Lundi le 20 septembre 2021 j’ai eu le plaisir d’accueillir une biologiste et une géographe de l’organisme RAPPEL à mon chalet. Leur but était de confirmer ou d’infirmer la présence de myriophille-à-épis dans notre lac afin de corriger la liste au ministère de l’environnement.

Comme vous le savez, notre lac était dans la liste noire des lacs du Québec ayant cette plante envahissante. Personnellement, je n’y ai jamais cru mais il fallait aller au fond de l’histoire. Le groupe de recherche de l’université Laval qui est venu analyser le lac en juillet n’ont pas vu cette plante, mais il en fallait plus pour faire corriger l’erreur au ministère de l’environnement. C’est là qu’intervient le groupe RAPPEL. Pour les plus anciens, RAPPEL est né à partir des fondations de la défunte et regrettée FAPEL (Fédération des Associations pour la Protection de l’Environnement des lacs). Nous étions membre de cet organisme qui est à l’origine de la plantation d’environ 35,000 arbustes sur la bande riveraine du lac dans les années 80. Notre adhésion récente à la politique de protection des bandes riveraines en est donc la suite logique. 

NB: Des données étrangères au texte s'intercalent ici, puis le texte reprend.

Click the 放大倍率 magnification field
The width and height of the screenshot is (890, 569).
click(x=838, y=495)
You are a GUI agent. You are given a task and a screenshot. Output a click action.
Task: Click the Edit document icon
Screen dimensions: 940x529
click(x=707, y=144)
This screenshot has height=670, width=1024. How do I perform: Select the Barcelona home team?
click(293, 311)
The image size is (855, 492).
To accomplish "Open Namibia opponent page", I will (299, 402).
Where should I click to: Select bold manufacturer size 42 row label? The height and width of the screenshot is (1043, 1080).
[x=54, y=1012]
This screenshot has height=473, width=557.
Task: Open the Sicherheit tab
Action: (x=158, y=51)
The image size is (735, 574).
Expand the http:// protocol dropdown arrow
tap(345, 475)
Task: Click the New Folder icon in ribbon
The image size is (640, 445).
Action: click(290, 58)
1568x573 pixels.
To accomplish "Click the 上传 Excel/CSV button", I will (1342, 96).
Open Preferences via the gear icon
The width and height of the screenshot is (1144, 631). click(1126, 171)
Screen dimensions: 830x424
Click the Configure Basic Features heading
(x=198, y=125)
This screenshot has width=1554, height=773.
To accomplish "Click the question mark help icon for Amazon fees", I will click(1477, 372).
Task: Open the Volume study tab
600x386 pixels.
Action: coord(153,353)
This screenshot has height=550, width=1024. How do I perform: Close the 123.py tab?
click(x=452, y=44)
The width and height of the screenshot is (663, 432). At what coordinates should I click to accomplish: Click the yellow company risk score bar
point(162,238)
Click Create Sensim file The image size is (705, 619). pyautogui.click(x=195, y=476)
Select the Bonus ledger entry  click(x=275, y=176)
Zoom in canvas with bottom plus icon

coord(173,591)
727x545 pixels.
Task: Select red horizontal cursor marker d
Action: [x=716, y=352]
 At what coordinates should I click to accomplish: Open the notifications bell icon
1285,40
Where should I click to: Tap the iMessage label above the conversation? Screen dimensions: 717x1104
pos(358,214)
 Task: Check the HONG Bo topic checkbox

Tout comme l’équipe de l’université Laval, l’équipe de RAPPEL n’ont pas trouvé de myriophille-à-épis dans notre lac. C’est eux qui feront enlever cette tache à notre dossier au ministère de l’environnement. C’est leur mandat. Donc ce dossier est clos et l’an prochain, notre lac ne se retrouvera pas cité dans des articles de la Presse pour les mauvaises raisons.

Étant donné que cette plante envahissante est présente près de nous, ils en ont entre autre au lac Crève-Faim et au lac Sergent, il faudra toujours être très vigilant avec les embarcations provenant d’un autre plan d’eau en les nettoyant avant de les placer dans notre lac. Nous comptons sur vous tous.